Is it me or it's getting completely stupid? How can Fuji charge $1700
for a camera which will be 100% obsolete in a couple of years?
It's all electronics, getting improved every month. One year is like a century.
What are they thinking? Seriously. I don't mind paying for a lens I know
is gonna last and be as good as today. But cameras are pretty much disposable.
I think $600 for NEX-5N is a fair price. $1200 is too much for NEX-7,
remember, it's gonna be half of that in 6 months! Look at the m43 cameras,
those prices go down so quickly, no doubt as they release a new one every 4 months...
It's ridiculous, it supposed to be getting cheaper, not more expensive.
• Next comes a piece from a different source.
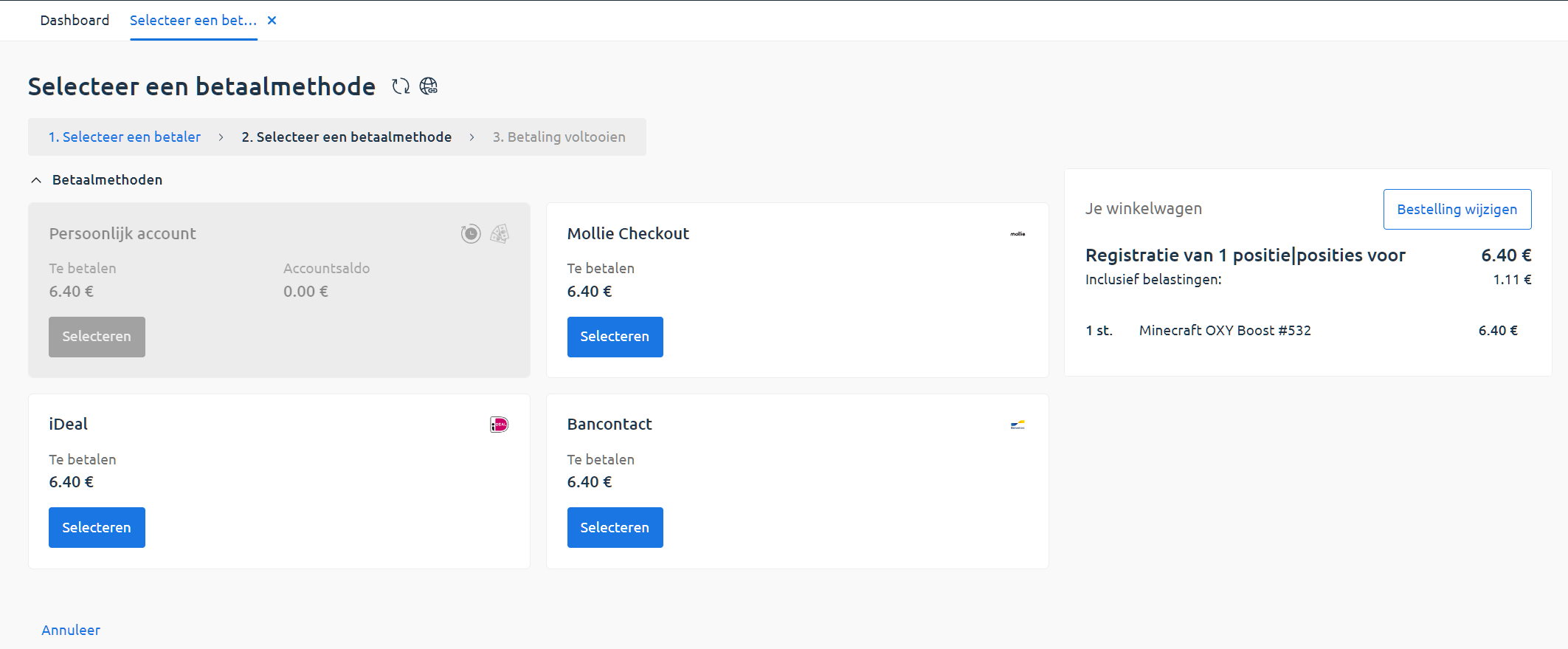Click the clock icon on Persoonlijk account card

coord(471,234)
Just wait six months, then enjoy the cheap cameras
Early adopters always pay a steep price, which is great for the rest of us who can wait until photographic gear trickles down into more affordable ranges.
snowboarder wrote:
Is it me or it's getting completely stupid? How can Fuji charge $1700
for a camera which will be 100% obsolete in a couple of years?
It's all electronics, getting improved every month. One year is like a century.
What are they thinking? Seriously. I don't mind paying for a lens I know
is gonna last and be as good as today. But cameras are pretty much disposable.
I think $600 for NEX-5N is a fair price. $1200 is too much for NEX-7,
remember, it's gonna be half of that in 6 months! Look at the m43 cameras,
those prices go down so quickly, no doubt as they release a new one every 4 months...
It's ridiculous, it supposed to be getting cheaper, not more expensive.
But do these cameras somehow explode after 1 year or do they deteriorate somehow? If not, then they must take the same quality images a year later as they did when you took them out of their wrapping. Who cares how much they are on the used market...just continue making great images. You'll never win the "need the latest greatest" technology race.
There are two parties in each transaction - seller and buyer. It's no surprise that Fuji will happily trade a small piece of electronics for $1700. That doesn't strike me as stupid at all. I'm wondering more about those who buy it at these prices. If few people would do this, the price would come down quickly.
I think we are all suffering from a little new camera fatigue. There has been a constant stream of new camera introductions over the past few months and it looks like it will continue for the rest of this year. The prices certainly would be crazy if you bought a camera every time the next great thing came out.
Prices are based on the markets each camera is sold into. The Fuji X-Pro 1 is very expensive relative to say a Sony NEX-5n - and it's likely the image quality will be roughly the same - but they are intended for completely different markets and have vastly different features as well as update schedules. Pro and semi-pro cameras have long update schedules, usually at least three years (and the Fuji falls into this category) whereas the more general consumer oriented cameras get updated much more often (Sony NEX 3, 5 but probably not the 7). m43 cameras do seem to drop quite a bit in price but I highly doubt the NEX-7 will be selling for half price in 6 months. We happen to be in a major update schedule right now so things do seem out of control.
Smiert Spionam wrote:
Look up the price of a new Nikon F2 in real dollars in 1973.
The biggest issue now is not price, but the depreciation curve, which wasn't nearly as pronounced in the film era.
True...and that Nikon F2 from 1973 is probably still going strong, forty years later. Pretty cheap actually when you depreciate the cost over all that time (and hopefully a client or someone else paid for all the film). I wonder how many cameras made today will still be able to function properly in the year 2050. So, yeah, the depreciation curve is not what it used to be.
Tariq Gibran wrote:
True...and that Nikon F2 from 1973 is probably still going strong, forty years later. Pretty cheap actually when you depreciate the cost over all that time (and hopefully a client or someone else paid for all the film). I wonder how many cameras made today will still be able to function properly in the year 2050. So, yeah, the depreciation curve is not what it used to be.
But now a days we fire off 500 shots with a DSLR in a good afternoon whereas in 73 if you shot off a couple of rolls you did just fine. So yeh, if you only shoot a roll's worth of digital images every outing...they just might last 50 years.